A tecnologia da injeção eletrônica já equipa os carros brasileiros há mais de 20 anos. Este sistema, que revolucionou a indústria automobilística, deixou para trás o antigo carburador e foi um grande passo para a redução da emissão de poluentes; os veículos equipados com injeção eletrônica emitem até dez vezes menos gases tóxicos que os antigos carros carburados.

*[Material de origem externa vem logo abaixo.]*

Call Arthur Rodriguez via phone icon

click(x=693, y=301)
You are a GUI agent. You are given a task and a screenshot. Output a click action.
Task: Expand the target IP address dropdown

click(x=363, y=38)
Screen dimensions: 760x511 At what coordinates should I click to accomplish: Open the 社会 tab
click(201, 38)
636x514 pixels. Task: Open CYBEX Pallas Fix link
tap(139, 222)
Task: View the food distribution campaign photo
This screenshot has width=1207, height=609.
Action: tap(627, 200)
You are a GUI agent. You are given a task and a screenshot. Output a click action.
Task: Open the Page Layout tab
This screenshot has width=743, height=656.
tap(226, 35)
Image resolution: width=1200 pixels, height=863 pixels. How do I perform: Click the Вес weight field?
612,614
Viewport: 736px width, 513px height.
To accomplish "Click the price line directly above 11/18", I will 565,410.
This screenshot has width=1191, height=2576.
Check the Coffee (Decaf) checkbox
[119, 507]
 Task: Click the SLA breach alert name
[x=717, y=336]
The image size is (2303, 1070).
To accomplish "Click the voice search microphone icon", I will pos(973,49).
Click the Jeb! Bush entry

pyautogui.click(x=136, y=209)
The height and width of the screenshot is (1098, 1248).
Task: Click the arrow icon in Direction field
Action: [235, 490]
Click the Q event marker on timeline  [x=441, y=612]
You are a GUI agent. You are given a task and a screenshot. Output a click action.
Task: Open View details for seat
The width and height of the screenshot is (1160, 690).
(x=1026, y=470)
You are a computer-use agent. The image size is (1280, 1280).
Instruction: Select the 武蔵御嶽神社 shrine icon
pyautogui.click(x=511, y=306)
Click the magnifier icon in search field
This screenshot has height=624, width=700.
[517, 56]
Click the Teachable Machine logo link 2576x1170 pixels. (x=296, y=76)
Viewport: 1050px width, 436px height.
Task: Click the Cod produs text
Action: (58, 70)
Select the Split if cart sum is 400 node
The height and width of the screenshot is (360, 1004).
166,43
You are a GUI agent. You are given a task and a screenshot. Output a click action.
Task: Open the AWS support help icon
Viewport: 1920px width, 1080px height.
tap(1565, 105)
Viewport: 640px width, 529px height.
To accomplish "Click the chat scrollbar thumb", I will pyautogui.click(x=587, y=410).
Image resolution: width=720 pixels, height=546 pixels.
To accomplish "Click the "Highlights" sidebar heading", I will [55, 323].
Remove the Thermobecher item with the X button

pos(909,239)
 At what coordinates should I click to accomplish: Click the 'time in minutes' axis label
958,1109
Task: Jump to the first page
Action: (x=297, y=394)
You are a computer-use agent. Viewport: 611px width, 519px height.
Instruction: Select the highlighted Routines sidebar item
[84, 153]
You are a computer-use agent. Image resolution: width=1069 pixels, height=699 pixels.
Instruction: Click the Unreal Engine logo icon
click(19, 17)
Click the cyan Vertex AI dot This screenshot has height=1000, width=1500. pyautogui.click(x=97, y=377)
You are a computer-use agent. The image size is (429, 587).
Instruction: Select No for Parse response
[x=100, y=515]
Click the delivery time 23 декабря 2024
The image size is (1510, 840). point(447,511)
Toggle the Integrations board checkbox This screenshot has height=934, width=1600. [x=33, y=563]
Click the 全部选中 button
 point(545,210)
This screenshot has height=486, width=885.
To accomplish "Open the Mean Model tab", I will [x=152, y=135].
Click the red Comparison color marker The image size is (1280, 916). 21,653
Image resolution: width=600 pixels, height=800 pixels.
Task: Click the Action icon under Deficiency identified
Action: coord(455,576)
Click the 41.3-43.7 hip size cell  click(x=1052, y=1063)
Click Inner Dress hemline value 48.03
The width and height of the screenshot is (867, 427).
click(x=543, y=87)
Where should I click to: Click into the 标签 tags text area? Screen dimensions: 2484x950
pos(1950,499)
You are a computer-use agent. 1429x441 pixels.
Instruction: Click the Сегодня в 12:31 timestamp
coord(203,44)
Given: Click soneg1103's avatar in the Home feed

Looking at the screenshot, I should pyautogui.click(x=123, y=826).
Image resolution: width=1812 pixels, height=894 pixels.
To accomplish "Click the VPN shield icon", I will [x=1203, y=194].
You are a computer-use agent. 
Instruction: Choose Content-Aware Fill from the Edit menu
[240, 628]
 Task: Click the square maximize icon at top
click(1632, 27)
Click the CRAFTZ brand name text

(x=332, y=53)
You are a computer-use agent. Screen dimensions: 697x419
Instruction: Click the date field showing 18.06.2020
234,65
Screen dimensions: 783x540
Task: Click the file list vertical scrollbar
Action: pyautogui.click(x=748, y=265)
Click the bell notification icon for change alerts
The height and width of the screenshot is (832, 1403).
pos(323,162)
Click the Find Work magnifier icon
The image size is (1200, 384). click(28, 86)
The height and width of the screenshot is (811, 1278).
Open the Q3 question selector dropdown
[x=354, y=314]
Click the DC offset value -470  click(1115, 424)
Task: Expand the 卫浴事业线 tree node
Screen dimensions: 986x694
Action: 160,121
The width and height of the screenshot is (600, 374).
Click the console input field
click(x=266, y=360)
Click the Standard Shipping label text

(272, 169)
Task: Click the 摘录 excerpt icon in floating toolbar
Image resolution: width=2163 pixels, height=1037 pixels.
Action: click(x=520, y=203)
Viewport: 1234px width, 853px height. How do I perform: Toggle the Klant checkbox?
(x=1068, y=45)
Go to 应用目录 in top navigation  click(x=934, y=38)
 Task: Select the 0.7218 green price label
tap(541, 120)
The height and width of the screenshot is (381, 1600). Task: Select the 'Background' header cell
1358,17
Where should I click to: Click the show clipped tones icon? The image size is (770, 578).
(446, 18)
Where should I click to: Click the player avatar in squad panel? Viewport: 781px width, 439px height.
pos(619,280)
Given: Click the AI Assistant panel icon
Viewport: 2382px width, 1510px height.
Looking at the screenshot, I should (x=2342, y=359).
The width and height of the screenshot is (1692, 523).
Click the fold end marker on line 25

Além disso, a aplicação da injeção eletrônica trouxe maior eficiência e durabilidade aos motores.
O primeiro modelo de injeção eletrônica mundial, o D-Jetronic, foi criado pela Bosch, na Alemanha, em 1967. Esta foi a primeira vez que um sistema produzido em série conseguiu dosar com precisão a quantidade de ar e combustível permitindo uma combustão mais completa no motor, reduzindo as emissões de poluentes e melhorando o consumo de combustível, o que foi uma grande inovação praticamente impossível de ser alcançada com os carburadores.
O primeiro sistema de injeção eletrônica genuinamente brasileiro surgiu em 1988, desenvolvido pela Bosch. Chamado de LE Jetronic, foi instalado no Gol GTi 2.0, um automóvel compacto e com potência de 112 cavalos. Eleito o carro de passeio mais veloz do país na época, este modelo de Gol alcançava velocidade máxima de 185 km/h.